### What is required
Return exactly, please, the lines from the one containing "You are a computer-use agent." to the last line of the entries below, and nothing else, leaving pictures out.

Saved data entries
- - -

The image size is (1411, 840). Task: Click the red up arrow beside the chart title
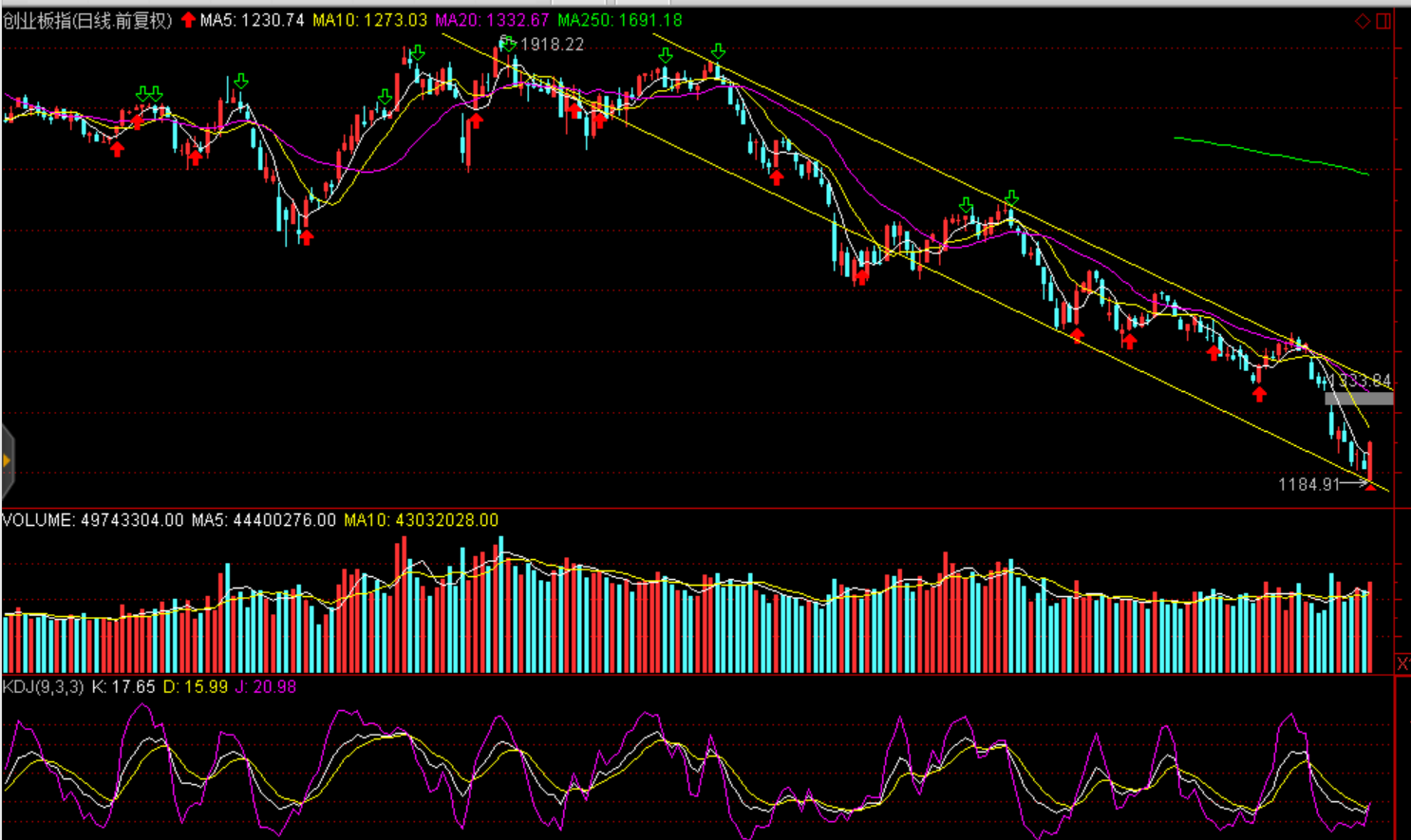tap(188, 20)
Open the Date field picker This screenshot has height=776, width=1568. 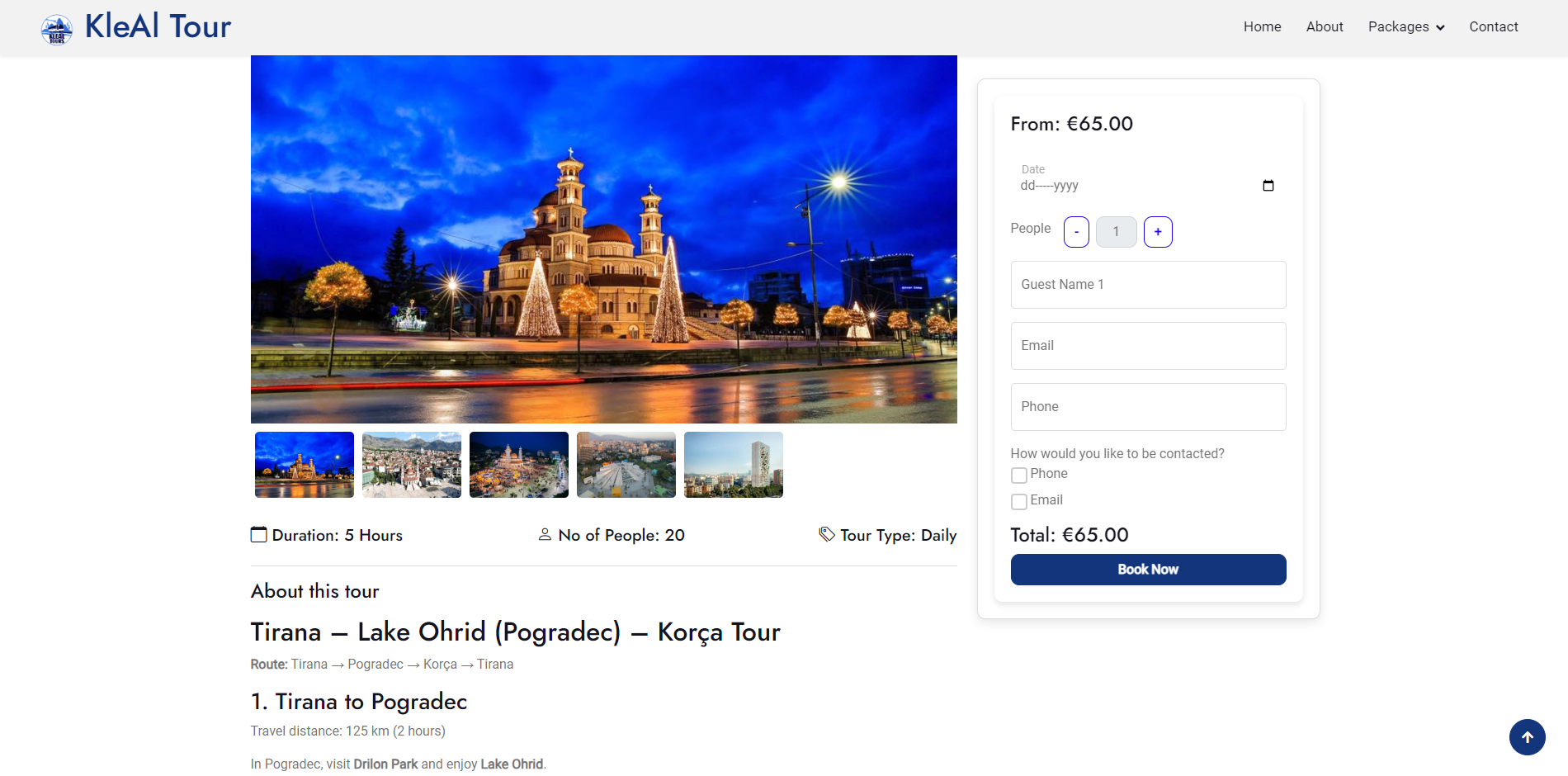(1148, 178)
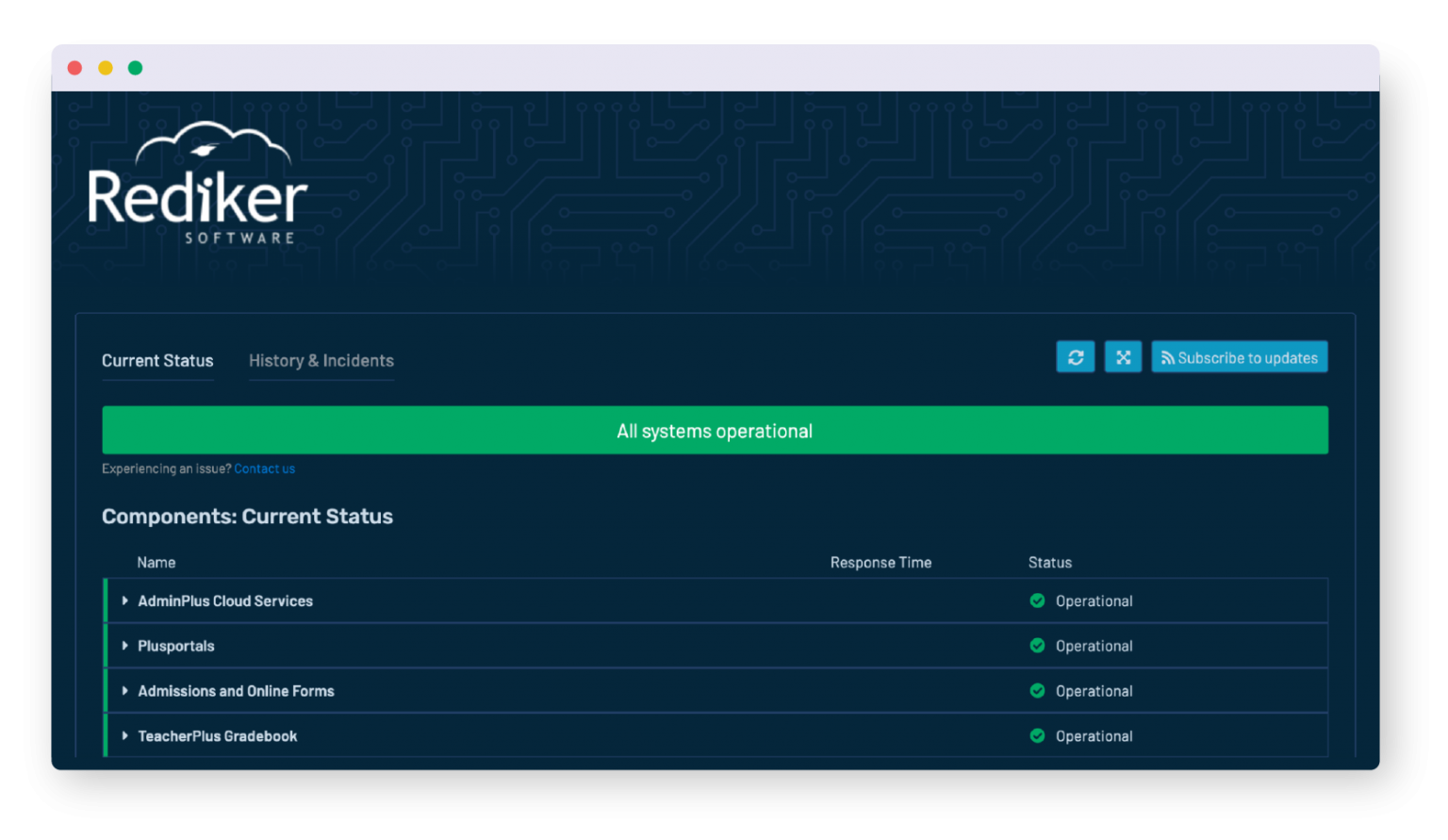
Task: Click the green checkmark beside AdminPlus Cloud Services
Action: tap(1037, 601)
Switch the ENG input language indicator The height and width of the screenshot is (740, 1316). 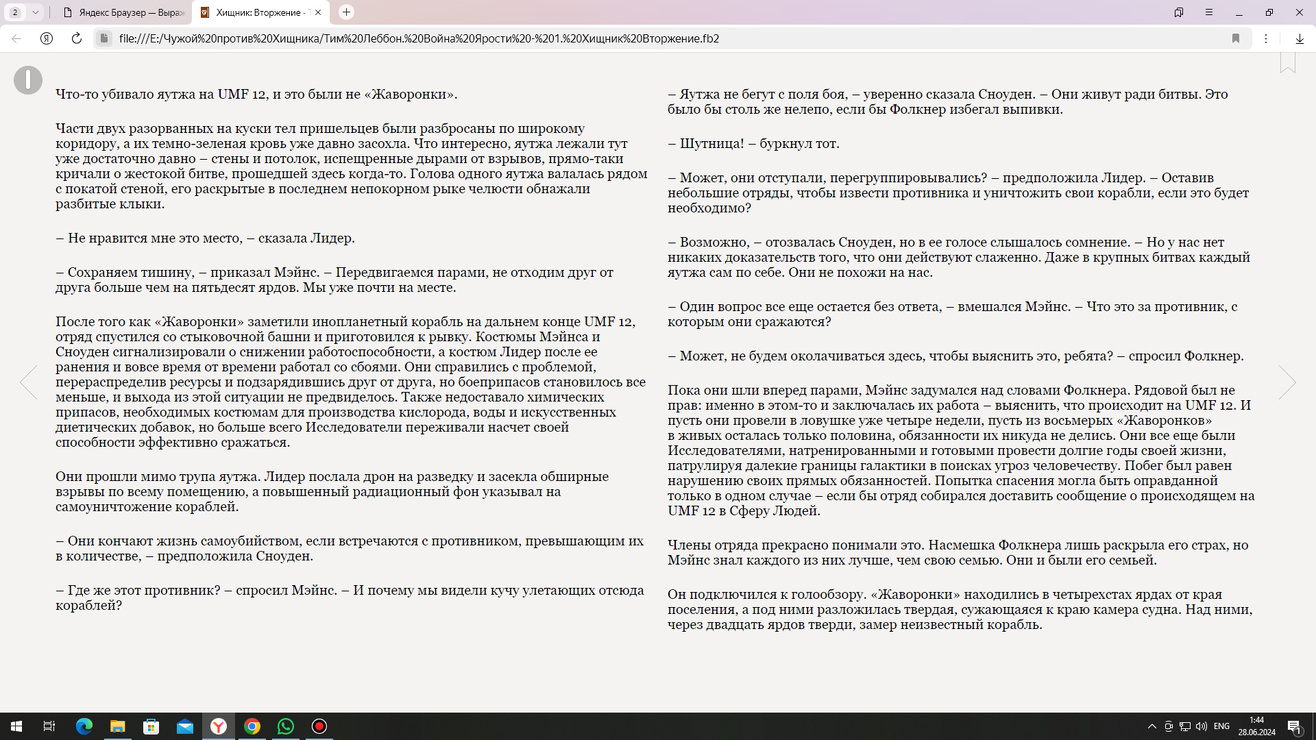click(1221, 726)
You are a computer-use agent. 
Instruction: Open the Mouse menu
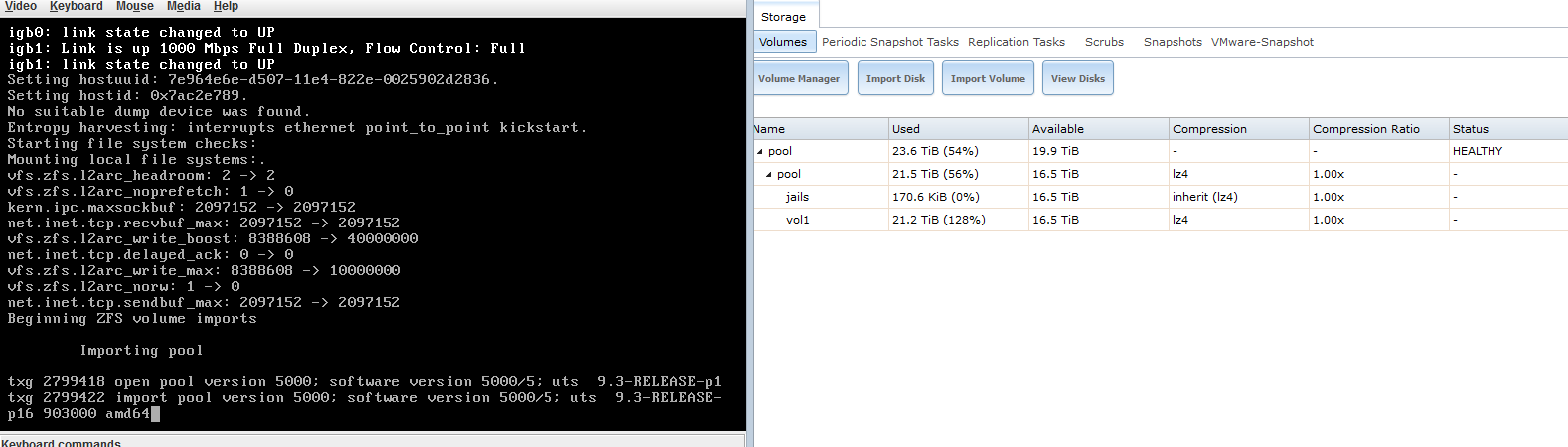[x=135, y=6]
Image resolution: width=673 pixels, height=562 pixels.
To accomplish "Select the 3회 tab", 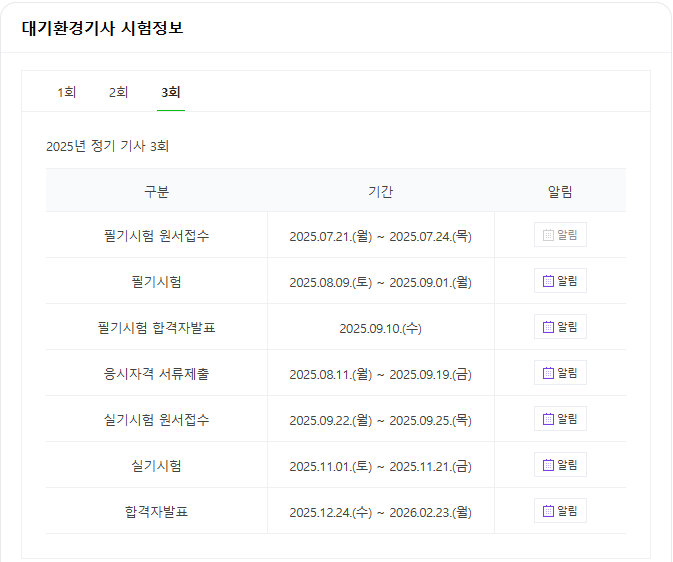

- - -

### Result
You are a computer-use agent. 
Instruction: Open the Mouse menu
[x=135, y=6]
Image resolution: width=673 pixels, height=562 pixels.
To accomplish "Select the 3회 tab", 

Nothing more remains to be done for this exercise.